Running through the monsoon
Beyond the world
To the end of time
Where the rain won’t hurt.
Fighting the storm
into the blue.
When I lose myself
I’ll think of you
Together we’ll be running somewhere new
These are lyrics from Through the Monsoon by the German rock band Tokio Hotel.
Crayon Shin-chan is the name of a manga and anime series created by Yoshito Usui. The main character, Shinnosuke “Shin” Nohara, is pictured above. Most of the humour for the show derives from Shin’s inappropriate (and somewhat lewd) behaviour. Tragically, the artist died during a hiking accident last year.
“I’m black so what? My skin is black since I was born. I don’t like it and stop teasing me.”
I usually don’t know exactly what the things written in our notebooks are about, but in this case I do. During a lesson, a teacher made a joke about a student’s dark complexion, which greatly annoyed the girl.
I think in all cultures, there is a lot of emphasis on beauty, but one criticism I would make about Hong Kong culture is that the concept of beauty here is very narrowly defined. To be considered beautiful, a girl should have a fair complexion (the paler the better), be slim and preferably have long hair, an oval face and a noticeable crease in the upper-eyelid (called a ‘double-eyelid’); and she should not have an epicanthic fold and definitely not have ‘slanted eyes’ (sorry, I know this term can be offensive, but I haven’t been able to think of a better term to use).
And what is an epicanthic fold? This is another eyelid characteristic. It is an additional fold in the upper eyelid that gives eyes a narrower and/or almond shaped appearance. This, combined with single eyelids gives eyes what people in the West would call an exotic or Asian look (a look which is considered unattractive in many Asian countries).
So that’s one problem—it is very difficult to be considered attractive here as there are so many criteria to meet. If the girl who wrote the above complaint goes overseas, instead of being derided because of her ‘black skin’, she would likely get complimented on her great tan or her beautiful coffee-colored complexion.

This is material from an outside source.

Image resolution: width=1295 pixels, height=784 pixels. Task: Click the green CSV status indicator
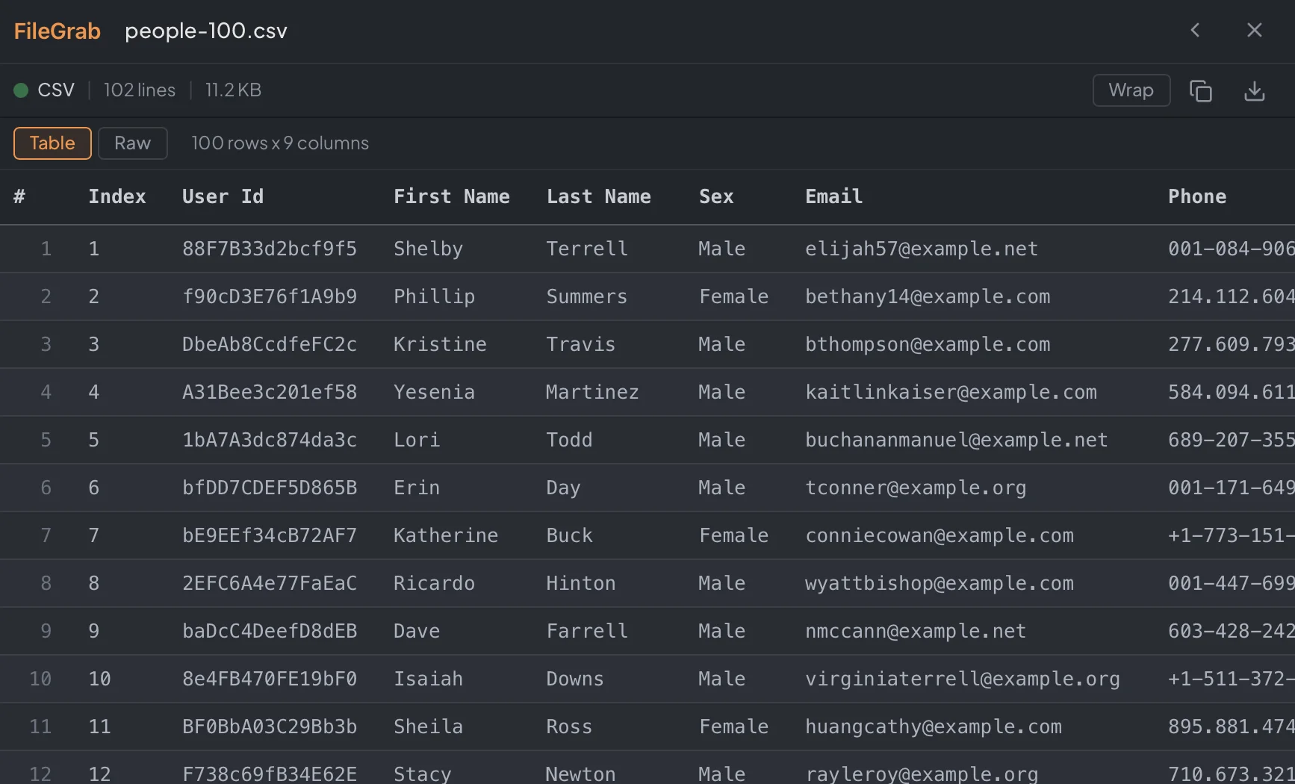coord(22,90)
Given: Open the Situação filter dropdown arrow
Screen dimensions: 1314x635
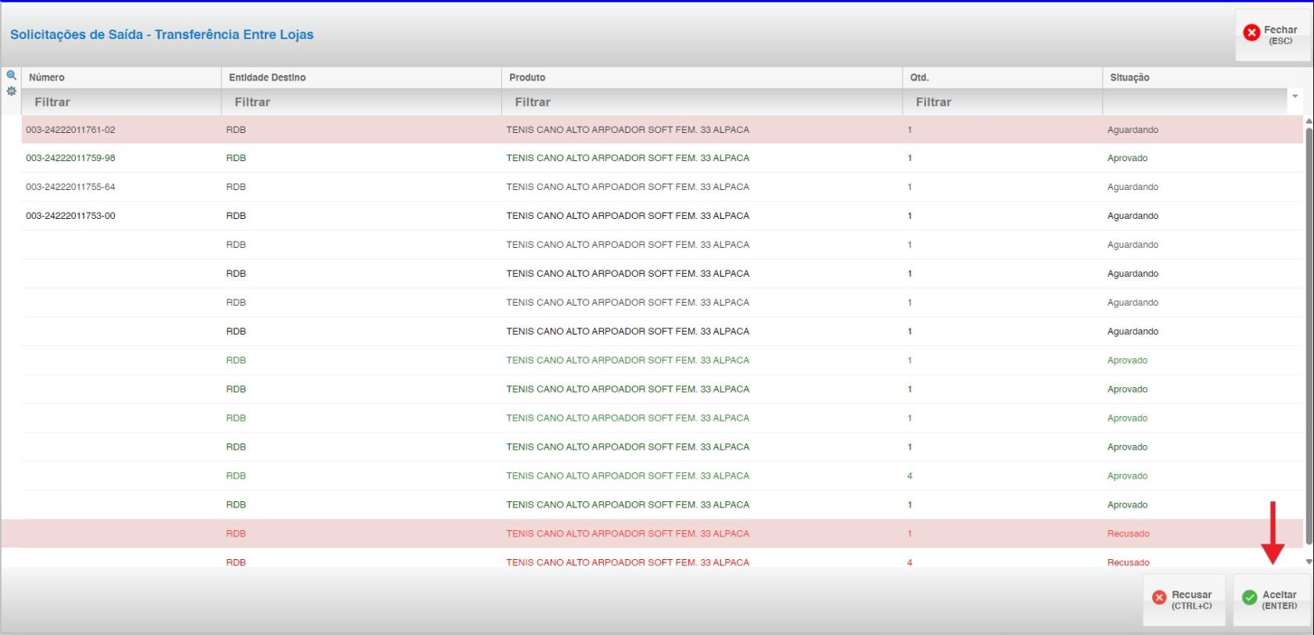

Another problem is that people are generally very open and direct when commenting on appearance. It is quite common to hear overweight boys being addressed as ‘Fei Tzai’ (Fat Boy) by . . . well everyone—family members, friends, teachers, strangers. So-called unattractive girls are routinely called ‘Pork Chop’ by their male schoolmates. I’ve heard the girl who wrote the diary entry above being called ‘black girl’ several times.
The defense for this kind of name-calling is that the person being criticized doesn’t really mind or that it’s acceptable because it is part of the culture. I would argue that both of these assumptions are mistaken.
The song being referred to is Big Big World by Emilia. It’s about 10 years old, but it is still quite popular among students here (in Hong Kong). The video below shows the lyrics to the song:
Here is a live version:
By the way, I am the ‘Richards’ (i.e., not the sexy one). The cool and handsome one is Chris, who was a Teaching Assistant at our school.
I’m still not sure why students here often address me using only my surname. Maybe they think Mr Richards is too formal and Stephen is too informal, so they go with using the surname by itself (which tends to sound rude). Also, it doesn’t help that my surname sounds like a given name.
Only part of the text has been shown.